Because this month’s decision comes from a Federal Court of Appeals, the only place that the DOJ has to go to appeal this is the United States Supreme Court.
(Quick civics lesson: There are 94 Federal District Courts, which are the trial courts in the Federal system. Decisions of the Federal District Courts can be appealed to United States Courts of Appeals, also known as Circuit Courts. Thus, when you hear, for example, that the “9th Circuit” has handed down a decision, that means that it is an appellate level decision. The Courts of Appeals (“Circuit Courts”) are one step below the United States Supreme Court (USSC). The USSC takes appeals from the US Courts of Appeals (Circuit Courts). So, because this decision was handed down by the United States Court of Appeals for the Second Circuit, the only place for the DOJ to take it now is the Supreme Court. You can read more about our Federal court structure here.)
We conclude that § 2703 of the Stored Communications Act does not authorize courts to issue and enforce against U.S.-based service providers warrants for the seizure of customer email content that is stored exclusively on foreign servers.
Explains Justice Susan Carney, in the primary opinion, “The magistrate judge noted the ease with which a wrongdoer can mislead a service provider that has overseas storage facilities into storing content outside the United States. He further noted that the current process for obtaining foreign-stored data is cumbersome.
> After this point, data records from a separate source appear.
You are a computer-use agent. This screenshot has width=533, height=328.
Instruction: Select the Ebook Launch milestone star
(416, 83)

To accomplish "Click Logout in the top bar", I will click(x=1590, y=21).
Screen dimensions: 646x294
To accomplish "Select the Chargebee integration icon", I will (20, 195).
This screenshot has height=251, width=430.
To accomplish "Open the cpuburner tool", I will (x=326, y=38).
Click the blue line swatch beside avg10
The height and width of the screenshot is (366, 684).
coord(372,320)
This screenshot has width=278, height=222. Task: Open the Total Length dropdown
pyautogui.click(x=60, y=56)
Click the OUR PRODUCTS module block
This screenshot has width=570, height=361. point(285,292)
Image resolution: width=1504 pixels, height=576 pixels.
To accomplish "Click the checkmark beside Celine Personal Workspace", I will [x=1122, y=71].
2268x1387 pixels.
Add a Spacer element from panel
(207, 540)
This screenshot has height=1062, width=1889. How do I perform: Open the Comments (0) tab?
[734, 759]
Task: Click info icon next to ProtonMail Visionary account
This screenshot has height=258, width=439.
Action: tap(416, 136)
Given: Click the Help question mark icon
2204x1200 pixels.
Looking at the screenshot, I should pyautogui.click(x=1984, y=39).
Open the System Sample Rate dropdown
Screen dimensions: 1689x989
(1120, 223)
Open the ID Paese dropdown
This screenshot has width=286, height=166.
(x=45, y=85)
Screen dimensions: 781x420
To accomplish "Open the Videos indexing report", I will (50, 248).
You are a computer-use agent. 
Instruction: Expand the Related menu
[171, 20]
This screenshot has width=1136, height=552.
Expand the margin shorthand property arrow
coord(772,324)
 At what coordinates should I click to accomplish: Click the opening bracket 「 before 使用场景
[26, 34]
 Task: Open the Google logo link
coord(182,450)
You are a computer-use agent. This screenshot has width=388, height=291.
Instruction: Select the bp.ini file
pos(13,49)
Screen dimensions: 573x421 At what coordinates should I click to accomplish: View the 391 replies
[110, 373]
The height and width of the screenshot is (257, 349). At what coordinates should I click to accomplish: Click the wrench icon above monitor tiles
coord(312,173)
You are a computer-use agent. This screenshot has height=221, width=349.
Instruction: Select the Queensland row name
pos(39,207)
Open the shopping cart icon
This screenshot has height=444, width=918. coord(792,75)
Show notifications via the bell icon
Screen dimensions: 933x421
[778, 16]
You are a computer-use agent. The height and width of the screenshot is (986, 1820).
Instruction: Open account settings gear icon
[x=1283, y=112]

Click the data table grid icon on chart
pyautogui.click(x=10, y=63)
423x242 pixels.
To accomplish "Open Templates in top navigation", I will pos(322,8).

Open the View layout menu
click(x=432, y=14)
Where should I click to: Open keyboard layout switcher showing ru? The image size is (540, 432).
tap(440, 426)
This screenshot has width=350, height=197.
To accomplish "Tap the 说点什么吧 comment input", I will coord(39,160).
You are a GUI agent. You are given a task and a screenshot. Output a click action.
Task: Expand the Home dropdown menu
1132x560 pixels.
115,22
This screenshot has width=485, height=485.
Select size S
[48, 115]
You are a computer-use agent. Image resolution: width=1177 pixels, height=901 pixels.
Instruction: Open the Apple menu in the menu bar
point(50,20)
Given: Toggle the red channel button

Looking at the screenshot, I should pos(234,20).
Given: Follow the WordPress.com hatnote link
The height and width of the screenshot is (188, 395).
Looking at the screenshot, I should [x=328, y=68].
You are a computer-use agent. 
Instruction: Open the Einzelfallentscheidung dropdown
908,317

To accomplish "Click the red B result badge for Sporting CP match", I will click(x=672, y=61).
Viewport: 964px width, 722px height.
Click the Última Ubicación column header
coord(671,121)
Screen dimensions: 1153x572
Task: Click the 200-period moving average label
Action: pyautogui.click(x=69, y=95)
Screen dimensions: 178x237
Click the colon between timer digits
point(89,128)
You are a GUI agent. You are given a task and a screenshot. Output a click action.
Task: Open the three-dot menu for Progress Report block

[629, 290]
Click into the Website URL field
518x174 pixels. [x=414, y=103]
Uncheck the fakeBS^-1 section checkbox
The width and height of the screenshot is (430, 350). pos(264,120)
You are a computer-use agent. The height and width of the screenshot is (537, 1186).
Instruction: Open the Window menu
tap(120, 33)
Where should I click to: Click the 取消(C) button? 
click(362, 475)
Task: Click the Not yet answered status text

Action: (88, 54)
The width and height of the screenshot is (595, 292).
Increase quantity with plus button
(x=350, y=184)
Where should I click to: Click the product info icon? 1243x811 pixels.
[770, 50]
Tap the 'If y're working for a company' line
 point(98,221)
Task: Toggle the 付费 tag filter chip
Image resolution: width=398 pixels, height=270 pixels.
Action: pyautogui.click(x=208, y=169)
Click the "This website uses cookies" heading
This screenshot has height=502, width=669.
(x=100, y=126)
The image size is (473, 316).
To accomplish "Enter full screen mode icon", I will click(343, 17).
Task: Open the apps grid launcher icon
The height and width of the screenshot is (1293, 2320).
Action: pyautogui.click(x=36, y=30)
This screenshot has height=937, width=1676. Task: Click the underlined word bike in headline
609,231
That process is governed by a series of Mutual Legal Assistance Treaties (“MLATs”) between the United States and other countries, which allow signatory states to request one another’s assistance with ongoing criminal investigations, including issuance and execution of search warrants. These practical considerations cannot, however, overcome the powerful clues in the text of the statute, its other aspects, legislative history, and use of the term of art “warrant,” all of which lead us to conclude that an SCA warrant may reach only data stored within United States boundaries.”
Justice Carney goes on to say:
We conclude that Congress did not intend the SCA’s warrant provisions to apply extraterritorially. The focus of those provisions is protection of a user’s privacy interests. Accordingly, the SCA does not authorize a U.S. court to issue and enforce an SCA warrant against a United States-based service provider for the contents of a customer’s electronic communications stored on servers located outside the United States. The SCA warrant in this case may not lawfully be used to compel Microsoft to produce to the government the contents of a customer’s email account stored exclusively in Ireland. Because Microsoft has otherwise complied with the Warrant, it has no remaining lawful obligation to produce materials to the government. (Emphasis added.)
It should be noted that this decision does not mean that the Feds can never get at your data if it is stored overseas. It means that they have to invoke the MLAT between the U.S. and that country, or to otherwise go through the host country’s channels.